South Africa’s all new Bluetooth-based contact tracing app – COVID Alert SA – works in the same way.

 

The more we use the COVID Alert SA app, the more efficient it becomes

The COVID Alert SA app asks users to choose to anonymously share that they have contracted COVID‑19, and this information is used to inform other app users of their potential exposure to the disease so that they can act to protect their loved ones and others. The more people download and use the app each day, the more beneficial and thorough the information accessible to all app users become. The benefits are literally life-saving.

Like many countries the world over, South Africa’s National Department of Health has used Apple and Google’s exposure notification framework to build the new COVID Alert SA app. The app is available to any person in South Africa.

 

COVID Alert SA app has massive potential for contributing to overcoming the pandemic

Studies show that Bluetooth contact-tracing apps help to significantly slow the rate of COVID‑19 transmission and to support countries to emerge from lockdowns safely as restrictions ease.

A team at Oxford University has found that if only 60% of people within a population use a contact-tracing app alongside other interventions, this has the potential to stop the pandemic and to help keep countries out of lockdown.

Professor Christophe Fraser from Oxford University’s Big Data Institute explains that: “Our results suggest a digital contact tracing app, if carefully implemented alongside other measures, has the potential to substantially reduce the number of new coronavirus cases, hospitalisations and ICU admissions.
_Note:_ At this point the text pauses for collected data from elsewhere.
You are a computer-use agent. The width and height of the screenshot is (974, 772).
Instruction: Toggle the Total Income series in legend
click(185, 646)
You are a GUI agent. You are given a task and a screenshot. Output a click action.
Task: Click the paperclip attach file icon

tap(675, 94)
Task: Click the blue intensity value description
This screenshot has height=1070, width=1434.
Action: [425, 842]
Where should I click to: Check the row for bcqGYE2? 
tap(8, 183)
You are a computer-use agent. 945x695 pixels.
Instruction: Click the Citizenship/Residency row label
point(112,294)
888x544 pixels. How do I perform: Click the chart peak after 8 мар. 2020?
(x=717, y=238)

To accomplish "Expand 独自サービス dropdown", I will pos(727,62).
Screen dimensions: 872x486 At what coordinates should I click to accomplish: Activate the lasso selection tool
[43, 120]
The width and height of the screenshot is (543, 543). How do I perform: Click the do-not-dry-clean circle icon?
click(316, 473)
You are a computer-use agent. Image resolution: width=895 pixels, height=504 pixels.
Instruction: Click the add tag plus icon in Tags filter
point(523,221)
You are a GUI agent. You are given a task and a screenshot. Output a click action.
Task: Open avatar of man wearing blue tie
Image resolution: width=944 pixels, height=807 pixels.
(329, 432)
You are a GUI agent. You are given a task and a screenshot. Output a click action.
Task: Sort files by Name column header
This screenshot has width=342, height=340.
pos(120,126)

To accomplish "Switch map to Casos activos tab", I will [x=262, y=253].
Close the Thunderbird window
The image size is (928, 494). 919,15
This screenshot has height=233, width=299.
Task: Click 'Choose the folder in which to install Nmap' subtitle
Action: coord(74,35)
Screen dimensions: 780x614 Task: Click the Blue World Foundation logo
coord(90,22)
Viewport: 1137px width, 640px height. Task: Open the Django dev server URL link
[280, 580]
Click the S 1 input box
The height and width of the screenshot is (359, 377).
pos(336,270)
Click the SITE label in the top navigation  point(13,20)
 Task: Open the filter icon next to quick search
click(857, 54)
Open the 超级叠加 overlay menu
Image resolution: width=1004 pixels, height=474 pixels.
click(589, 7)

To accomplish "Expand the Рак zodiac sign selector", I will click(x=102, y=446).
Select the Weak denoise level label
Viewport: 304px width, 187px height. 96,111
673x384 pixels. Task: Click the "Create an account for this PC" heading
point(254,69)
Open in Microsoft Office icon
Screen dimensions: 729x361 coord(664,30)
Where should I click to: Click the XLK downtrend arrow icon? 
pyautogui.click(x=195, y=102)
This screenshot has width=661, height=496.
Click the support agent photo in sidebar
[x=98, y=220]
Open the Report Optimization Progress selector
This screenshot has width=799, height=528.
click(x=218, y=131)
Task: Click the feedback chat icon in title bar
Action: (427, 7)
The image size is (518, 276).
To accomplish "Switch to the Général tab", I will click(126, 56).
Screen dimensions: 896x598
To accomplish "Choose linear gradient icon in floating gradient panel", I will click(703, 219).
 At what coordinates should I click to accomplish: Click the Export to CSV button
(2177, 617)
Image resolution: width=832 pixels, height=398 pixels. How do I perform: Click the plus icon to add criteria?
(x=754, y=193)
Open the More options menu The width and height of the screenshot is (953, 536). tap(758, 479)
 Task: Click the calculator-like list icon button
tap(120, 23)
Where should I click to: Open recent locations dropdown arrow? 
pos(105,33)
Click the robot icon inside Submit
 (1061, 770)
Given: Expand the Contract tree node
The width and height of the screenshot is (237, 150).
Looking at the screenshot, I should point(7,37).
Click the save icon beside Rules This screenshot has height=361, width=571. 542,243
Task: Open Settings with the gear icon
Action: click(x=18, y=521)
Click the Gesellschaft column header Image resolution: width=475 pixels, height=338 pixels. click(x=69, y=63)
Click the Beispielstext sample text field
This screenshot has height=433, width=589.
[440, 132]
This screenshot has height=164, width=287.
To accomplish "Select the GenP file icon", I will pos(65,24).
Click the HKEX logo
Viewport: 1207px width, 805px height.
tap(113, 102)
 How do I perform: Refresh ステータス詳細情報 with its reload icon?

Our models show we can stop the epidemic if approximately 60% of the population use the app, and even with lower numbers of app users, we still estimate a reduction in the number of coronavirus cases and deaths.”

The authors argue that a mobile app can reduce transmission at any stage of the epidemic and also reduce the serious social, psychological and economic impacts caused by widespread lockdowns. And the researchers suggest a mobile contact-tracing app can help slow the spread of infection until vaccines and antiviral treatments become widely available.

 

The app is under 3Mb in size, free to download and data is zero-rated

It’s clear that every time someone downloads and uses a Bluetooth contact-tracing app within a particular region or country, the system grows stronger and this benefits every app user in that area by giving them ever more accurate information. The more people in South Africa use the COVID Alert SA app, the faster we will progress to overcoming the pandemic.

You can download the app from the Apple App Store or Google Play Store.

  • Downloading the app is quick and easy – it’s under 3 MB in size.
  • The app is free and does not feature in-app purchases.
  • You will not have to pay for mobile data when you use the app – the data to use the app has been zero-rated by all of South Africa’s mobile network providers.